あるお客の話-1
「ねえアキ、凄いの見せてあげようか?」
「また巨根の画像?」
妻は自分が弄んだお客のペニスが気に入ったサイズなら画像に残してコレクションにするという、たいそうな趣味を持っている。
「私の人生でベストだよ」
私は決して見せてと言っていないはずだったが、妻は私の意見など関係なく携帯を私の目の前に持ってきた。
「うわ!何これ!」
「でしょ?20pだよ。竿もね、私が握っても指が届かないくらい」
「うへぇぇ…」
海外の無修正画像のようだ。
「言っとくけど日本人だよ、ハーフじゃない純日本人」
次の私の質問がわかっていたようで、こちらから尋ねる前に妻が答えた。妻が言うには、この巨根の持ち主はまだ二十歳で大学生とのことだった。
「大学生なのにM性感なんてマニアックな性癖持ってるのか、凄いね」
「必ず水曜日に来るんだよ。授業がない曜日だからって。月に2、3回。120分コースで時々延長30分っていうのがお決まり」
「螢子のところ安くないよね、延長含めたら3万いくでしょ?」
「ドが付く変態男なんだよ」
彼は元々、大学に入ってすぐにバーテンの見習いという形で夜の世界でのバイトを始めたのだそうだ。妻が聞いた話では、今風の爽やかなイケメンで愛想も良いため、結構常連客にも可愛がられたらしい。その常連客のひとりが金に物を言わせる女社長で彼は小遣い欲しさにお持ち帰りされたのだそうだ。金があって小綺麗にしていても独身で性欲をもて余した女社長は、彼の巨根を気に入ったようで、1回の奉仕で15万という破格の条件付きで彼を性欲処理係にしたのだそうだ。
「女社長っていいオバサンなイメージだよね」
「40代だよ。
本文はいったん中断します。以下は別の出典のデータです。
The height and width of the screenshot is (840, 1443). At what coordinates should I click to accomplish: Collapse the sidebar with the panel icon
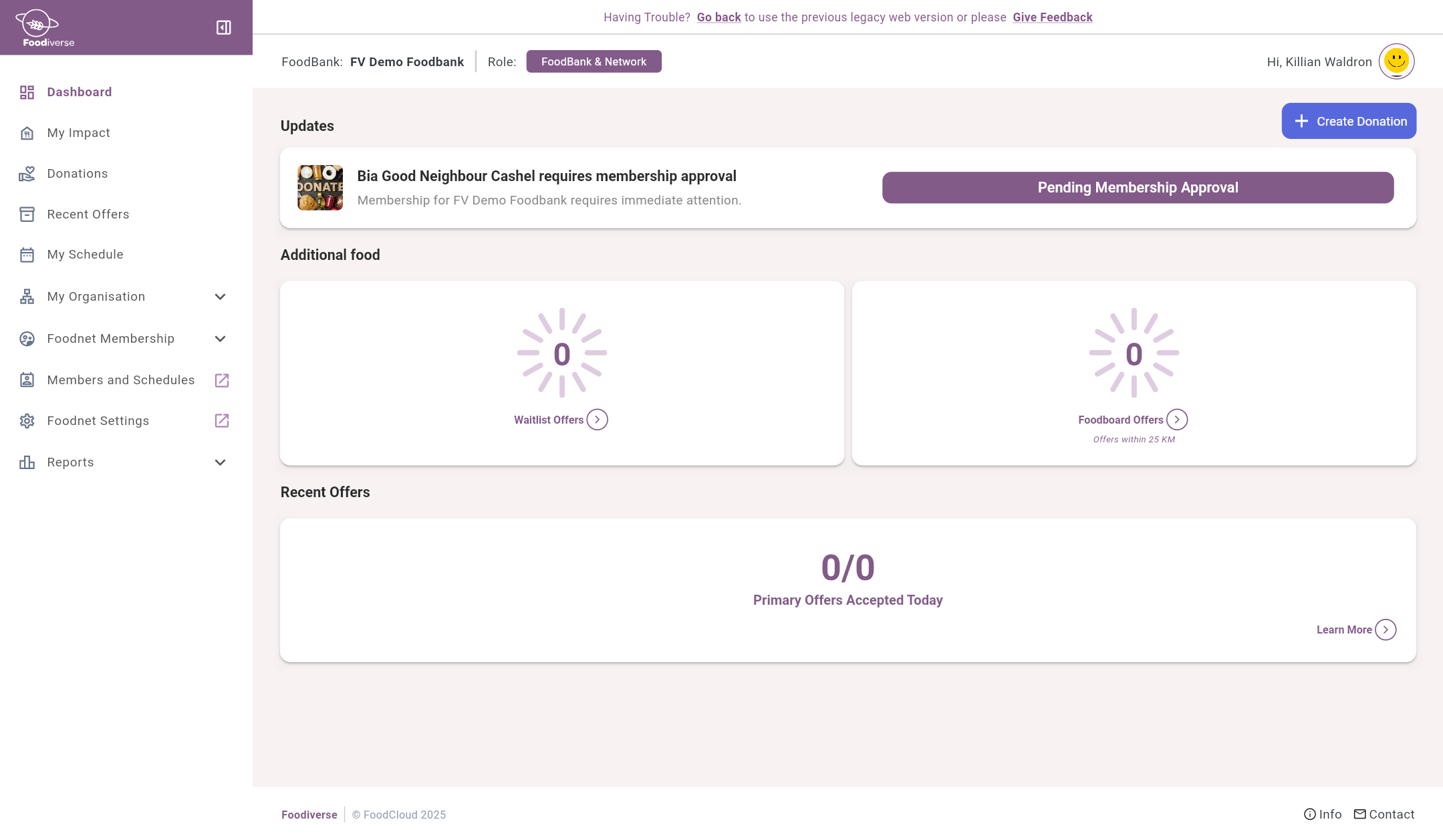(223, 27)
美容関係のお店をいくつか出してる人。少しは整形もしてるけど、30代前半くらいに見える。私も時々その人のお店にエステに行くよ」
「そっか、でもなぁ。うーん…」
「その子ね、テクニックが…ふふ、すごい下手なんだよ」
「自分で認めてるんだ」
「巨根を挿入したら乱れるけど、前戯で女社長が声を出したことがないって」
思わず私も笑ってしまった。巨根では女を泣かせることができるのにM性感が好きで、おまけに前戯が下手。宝の持ち腐れだなと思った。いや、まだ経験の少ない二十歳なのだ。前戯の何たるかを知らないことの方が自然じゃないか。
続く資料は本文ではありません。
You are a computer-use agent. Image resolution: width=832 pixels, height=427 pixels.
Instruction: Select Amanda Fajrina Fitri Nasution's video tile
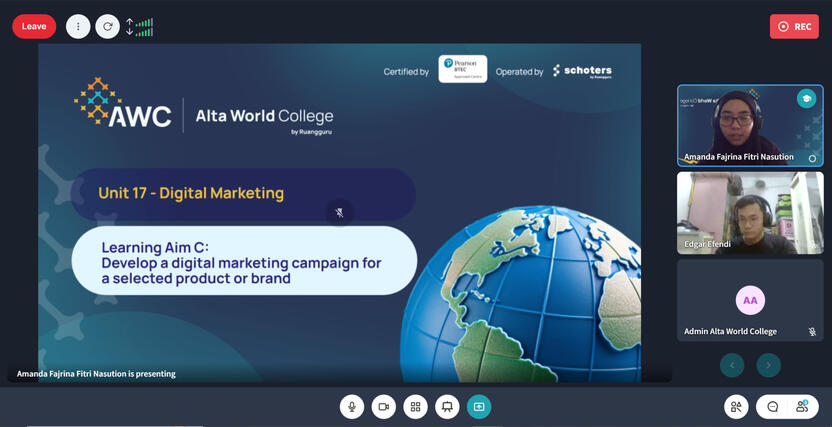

「彼の分析が面白いんだよ。『その社長が僕のセックスで喜んでくれるのは、単純に欲求不満で餓えてるだけに他ならないんです。回数を重ねて社長の欲求不満が改善されれば僕のセックスでは満足できなくなってしまう。そうしたら僕はお払い箱で小遣いを貰えなくなってしまうんです』って」
「そのもらったお金で性感に行くんだったらお金がいくらあっても足りないでしょ」
そもそも彼がM性感に通いつめるようになったのは、女社長の奉仕をするばかりで、性感を刺激されるのはどんなものか知りたいという、何とも変わった思考回路がきっかけだったそうだ。
「そこで螢子のテクニックを知り…」
「うん、私のリピーターになってかれこれ1年」
ふと冷静になり、こんなことを夫婦で話している私たちも十分変人だと思った。
「ねえ、どうしてアキにこの話始めたかわかる?」
妻は器用に片手で私のズボンを下ろしながらICレコーダーを取り出した。
「…何それ」
「あのね、彼…ハジメ君って言うんだけど。たまにオプションでお触りもやったりするんだけど、まぁ下手くそなの。お客さんでもなかなかの人がいて、そういう人に触られたらちょっと反応するんだけど…ハジメ君は本当に下手くそで。それでね?この2ヶ月、なぜかフルタイム乳首責めを希望してきたの。いかせなくていいの?って聞いたんだけど、とにかく技を盗みたいからって。一生懸命なんだけど笑っちゃうよね。」
何となく話が見えてこないが、相槌を打ちながら聞いていた。
「じゃあそのハジメ君はこの2ヶ月、螢子を指名する度に乳首責めだけ?」
「そう、ひたすら。でね、私が若い男の子を苛めて喘がせてる声をアキが聞いたら嫉妬するかなって、ちょっとした出来心でレコーダーで録音したんだよね。あ、これ違法だから絶対駄目なやつだよ。内緒ね」
「あ、うん」
「呆れないでよ。話はここから。そしたら今日は普通にいつもの120分コースを希望したの。久しぶりに巨根を弄るから私も本気だして苛めたの。焦らして、射精させて、潮吹かせて。久しぶりだからぐったりしちゃってたんだけど。そしたらハジメ君、その状態で30分延長してきたの。どうしてだと思う?」
「えー?うーん…連続射精が希望だったとか?」
「私の乳首責めを見よう見まねで覚えたから、是非採点してほしいって。真剣な表情で」
それって…。
「それって、螢子の乳首を責めさせてくれってこと?M性感なのに?」
「そう。でも面白そうだったから快諾したの。いつも指名してくれるいいお客さんだし」
「じゃあ乳首を触らせたんだ……結果的にはどうだったの?」
妻は質問に答えずに立ち上がると、下に穿いているものを全て脱いだ。そして脱いだばかりのショーツを目の前で広げると、クロッチのところに出来たばかりのシミがついていた。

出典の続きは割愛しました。